=== Quelldokument ===
Boykott ist zunächst ein politisches Instrument. BDS pauschal als antisemitisch zu dämonisieren, delegitimiert den politischen Akt und lenkt von berechtigter Kritik an Israels Besatzungspolitik ab. Das bedeutet jedoch nicht, dass Bewegungen wie BDS und andere nicht die Verpflichtung hätten, Antisemiten in den eigenen Reihen zu erkennen und zu isolieren.
Das Wort Antisemitismus ist mittlerweile derartig assoziativ aufgeladen, dass Differenzierung kaum noch eine Rolle spielt. Zur Erinnerung: Ein Antisemit ist jemand, der Juden deshalb verabscheut, weil sie Juden sind. Genauer gesagt, er lehnt ab, was er in seiner Fantasie für Juden hält, ein Stereotyp. Richtet sich BDS nun gegen Juden, weil es Juden sind, oder gegen Israelis, weil deren Mehrheit an der Besatzung festhält?
=== Material ===
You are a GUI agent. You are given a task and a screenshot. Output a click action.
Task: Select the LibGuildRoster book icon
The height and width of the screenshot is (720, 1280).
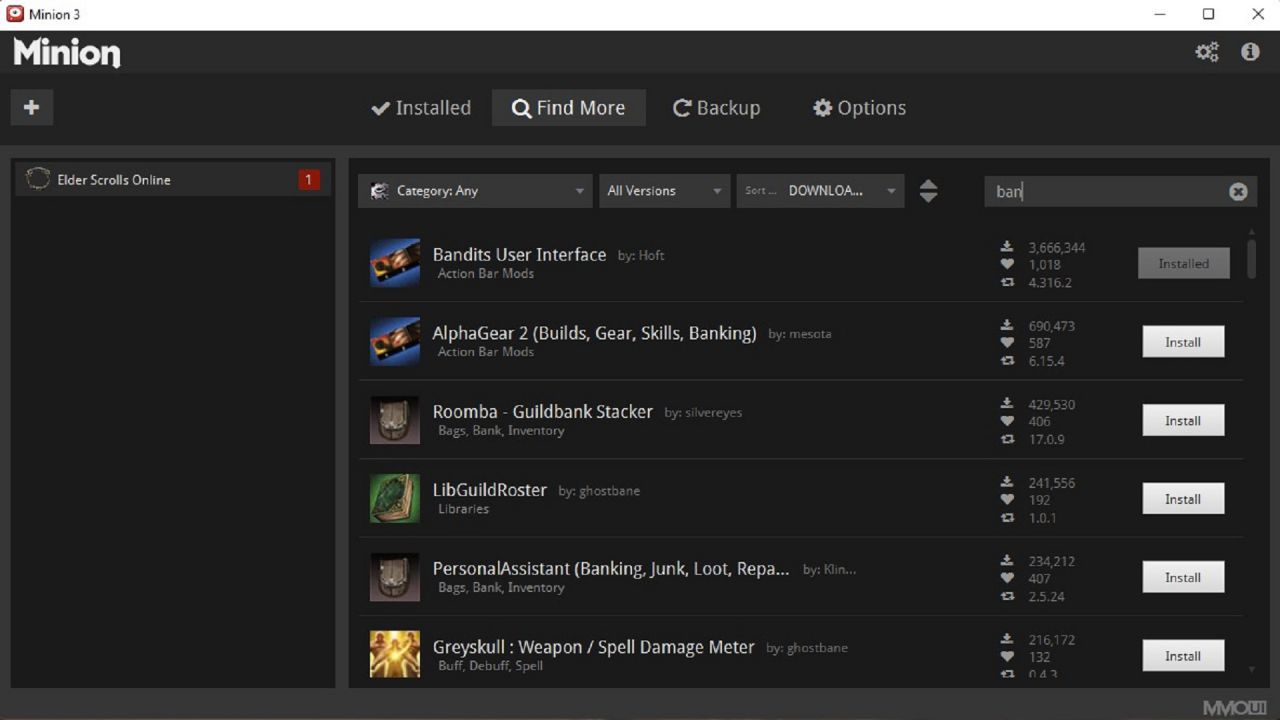click(394, 497)
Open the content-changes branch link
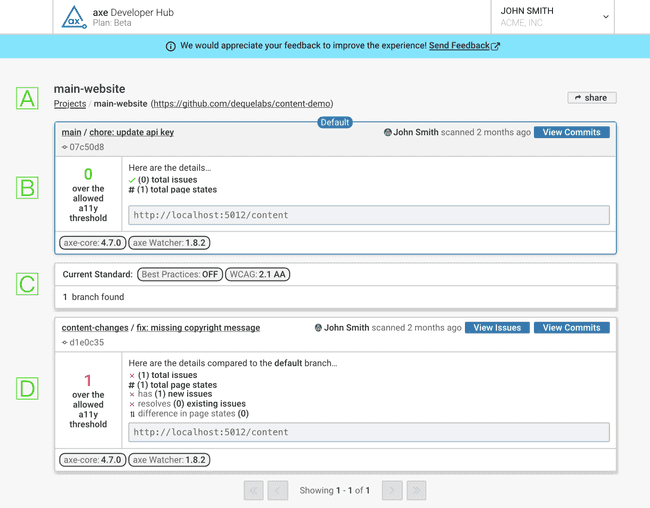This screenshot has height=508, width=650. [95, 327]
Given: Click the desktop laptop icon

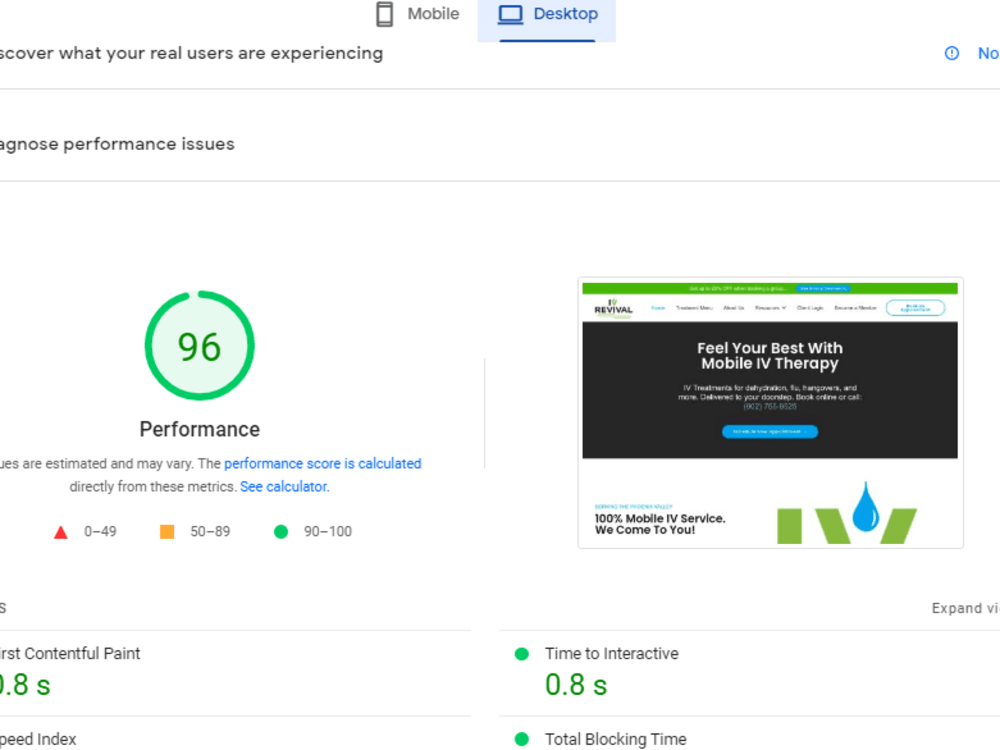Looking at the screenshot, I should point(510,14).
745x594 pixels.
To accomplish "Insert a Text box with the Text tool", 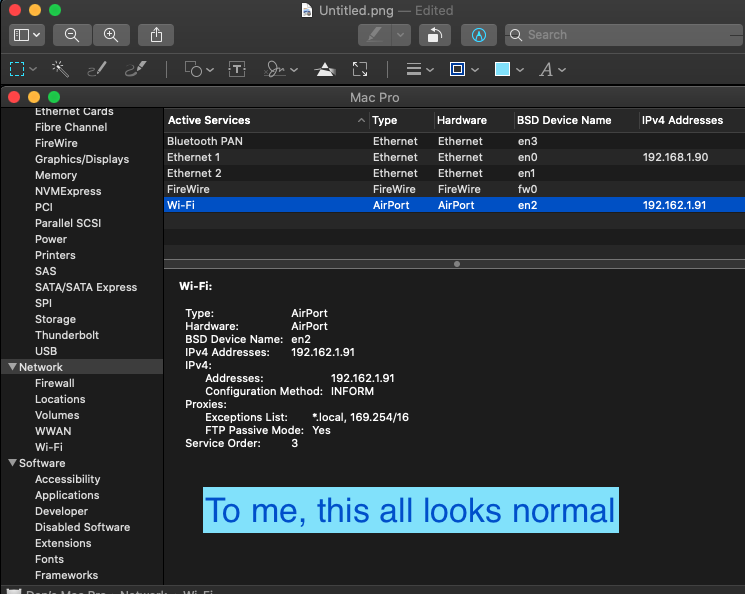I will pyautogui.click(x=237, y=69).
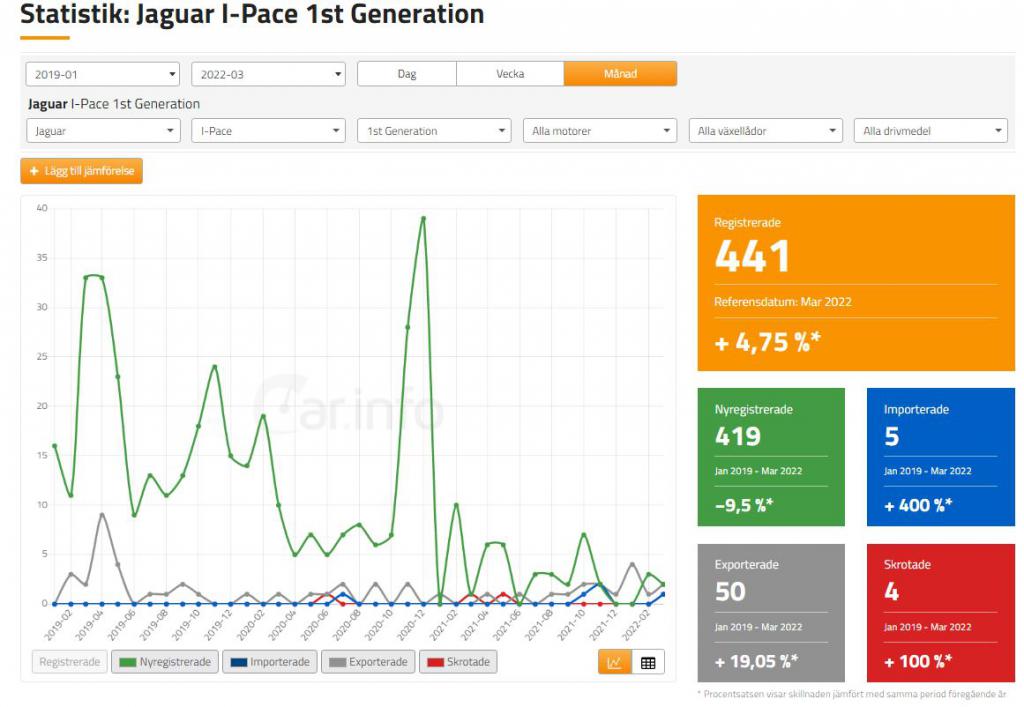Expand the Jaguar brand dropdown

coord(102,131)
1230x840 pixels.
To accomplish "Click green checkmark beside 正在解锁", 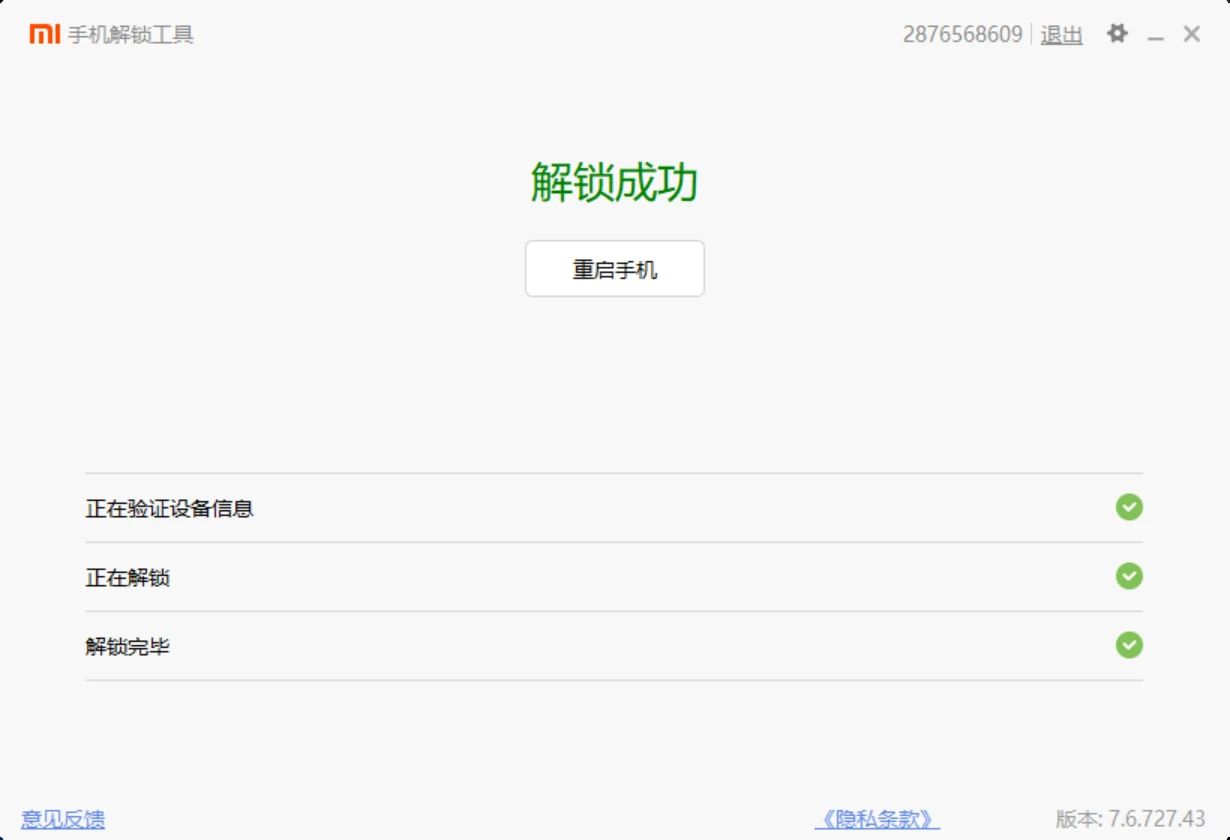I will pos(1129,577).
===
» Gestellte Aufgabe
Knüpfe an den Text über BDS und den Antisemitismusbegriff an und schreibe ihn nach seinem letzten Satz weiter.

» Ergebnis
Die gegenwärtigen Antisemitismus-Beschuldigungen wirken mitunter fast hysterisch, was verwundert, da aktuelle Untersuchungen ein massives Ansteigen von Judenhass nicht bestätigen. Doch allein der Vorwurf schürt Ängste – vor Abstrafung bei den Kritikern israelischer Politik einerseits und vielen Juden andererseits. Gerade Menschen, die vom Holocaust betroffen waren und deren Nachkommen transgenerationell von ihm betroffen bleiben, reagieren in Zeiten des Rechtsrucks verständlicherweise empfindlich auf alles, was nach Antisemitismus aussieht. Anstatt deren Ängste und Traumatisierungen politisch zu instrumentalisieren, gilt es jedoch, in jedem Fall nüchtern zu analysieren, worum es wirklich geht, denn Antisemitismus kann nur erfolgreich bekämpft werden, wenn er präzise identifiziert wird.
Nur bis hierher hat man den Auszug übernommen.